ThomasK, zéér fijne, en nuttige, tips, waarvoor bedankt! "Rist" was nog onbekend maar de woorden "resem" en "reeks" wél. Waar vandaan? Meestal de uitbundige oplijsting door advocaten van de zonden en fouten van de tegenoverstaande cliënt. Soms met uitroeptekens. Op een andere piste, "oplijsting" is een woord hier getoond als "foutief", en dat bekom ik ook in mails en in MS Word. Mijn kennis van het woord stamt uit hetzelfde gebied. Maar - is het een woord?


----------



## ThomasK

GraVin said:


> ThomasK, zéér fijne, en nuttige, tips, waarvoor bedankt! "Rist" was nog onbekend maar de woorden "resem" en "reeks" wél. Waar vandaan?
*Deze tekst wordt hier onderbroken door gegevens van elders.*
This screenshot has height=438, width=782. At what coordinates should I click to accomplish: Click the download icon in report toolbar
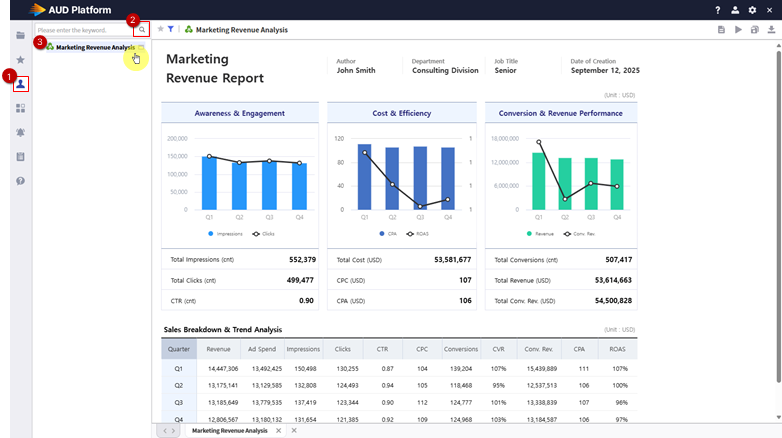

Meestal de uitbundige oplijsting door advocaten van de zonden en fouten van de tegenoverstaande cliënt. Soms met uitroeptekens. Op een andere piste, "oplijsting" is een woord hier getoond als "foutief", en dat bekom ik ook in mails en in MS Word. Mijn kennis van het woord stamt uit hetzelfde gebied. Maar - is het een woord?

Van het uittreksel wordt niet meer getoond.